SEATTLE—Nouveau Vision, an independent wholesale laboratory in Redmond, Washington, has filed a class action lawsuit against Transitions Optical, Essilor of America and Essilor Laboratories of America (ELOA), alleging that the three companies violated federal antitrust laws.

The suit, filed last week in U.S. District Court, Western District of Washington, claims that the companies violated the Sherman Antitrust Act by engaging in a "longstanding conspiracy to monopolize the market for the development, manufacturer and sale of photochromic treatments for corrective ophthalmic lenses," according to court documents.

In the suit, Nouveau Vision alleges that from 1999 to early March 2010, Transitions Optical, Essilor of America and ELOA engaged in "unfair methods of competition that foreclosed key distribution channels for existing rivals and impeded market entry by potential rivals into the market for photochromic treatments." Documents filed with the court also charge that "Defendants and their co-conspirators engaged in acts and practices that collectively had the effect of improperly maintaining Transitions' monopoly power and unreasonably restraining trade in that market."

Transitions Optical, based in Pinellas Park, Fla., is the leading producer of photochromic lenses.

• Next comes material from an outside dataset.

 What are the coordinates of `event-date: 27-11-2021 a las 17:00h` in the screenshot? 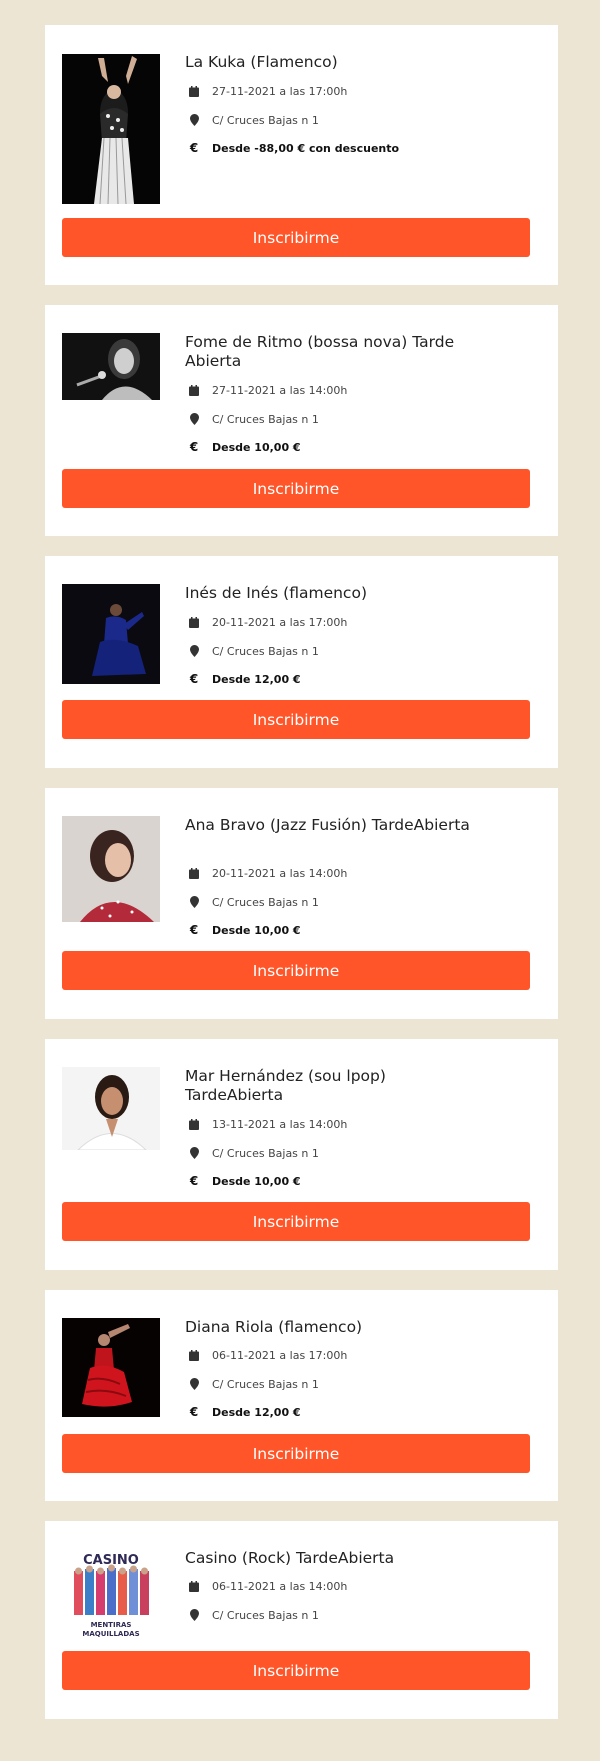 It's located at (267, 91).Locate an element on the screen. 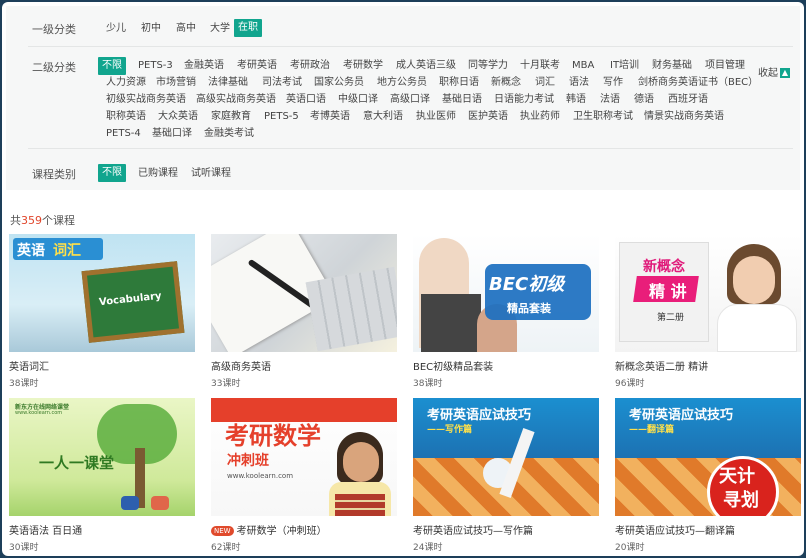 This screenshot has width=806, height=558. level2-option: 考博英语 is located at coordinates (330, 117).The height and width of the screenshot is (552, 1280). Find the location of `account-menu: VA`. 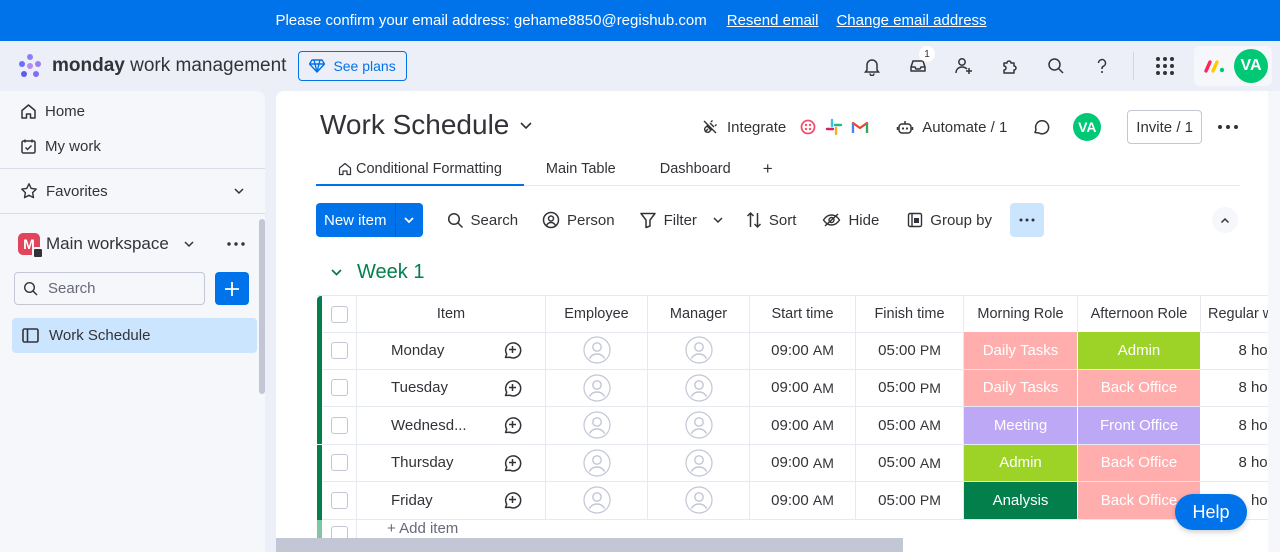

The company is co-owned by PPG Industries and Essilor.

The class action suit comes a month after the Federal Trade Commission (FTC) reached a settlement with Transitions Optical that bars Transitions Optical from using allegedly anticompetitive practices to maintain its monopoly and increase prices on photochromic lenses. The settlement was accompanied by a "consent agreement" between the FTC and Transitions Optical that includes restrictions on exclusive or preferred customer relationships. Transitions Optical has denied any wrongdoing in the matter.

Commenting on the class action lawsuit, Tim Sutich, owner and president of Nouveau Vision, told VMail, "With this lawsuit, we're saying 'enough is enough.'"

Responding to questions from VMail about Nouveau Vision's action, a Transitions Optical spokesperson said, "It's not unusual for lawsuits like this to be attempted after consent agreements like ours are filed with the FTC. We remain confident about our company and our business practices and feel that we have always done what is right for the success of all our customers and partners. The continued support we receive from our customers and partners shows, more than anything, that we are working in the best interest of the optical industry overall."

An Essilor spokesperson said in response to the VMail's query, "Essilor generally does not comment on on-going litigation. However, it is Essilor's practice to fully comply with all applicable laws and regulations."

The class action suit against Transitions Optical, Essilor of America and ELOA is not the first time Nouveau Vision has taken formal action against large optical industry companies for alleged antitrust violations. In September, 2009, the wholesaler filed a formal complaint, as reported by VMail, with Washington state insurance and law enforcement officials and the FTC against managed vision care giant VSP and Essilor.